EXERCISE :: Please turn the rows below into a numbered list, leaving out any blank lines.

EXERCISE DATA ::
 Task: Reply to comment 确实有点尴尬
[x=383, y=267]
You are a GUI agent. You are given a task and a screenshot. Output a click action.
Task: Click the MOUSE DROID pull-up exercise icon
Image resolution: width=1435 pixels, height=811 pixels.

PROBLEM SOLUTION ::
1.  Task: Reply to comment 确实有点尴尬
2. [x=383, y=267]
3. You are a GUI agent. You are given a task and a screenshot. Output a click action.
4. Task: Click the MOUSE DROID pull-up exercise icon
5. Image resolution: width=1435 pixels, height=811 pixels.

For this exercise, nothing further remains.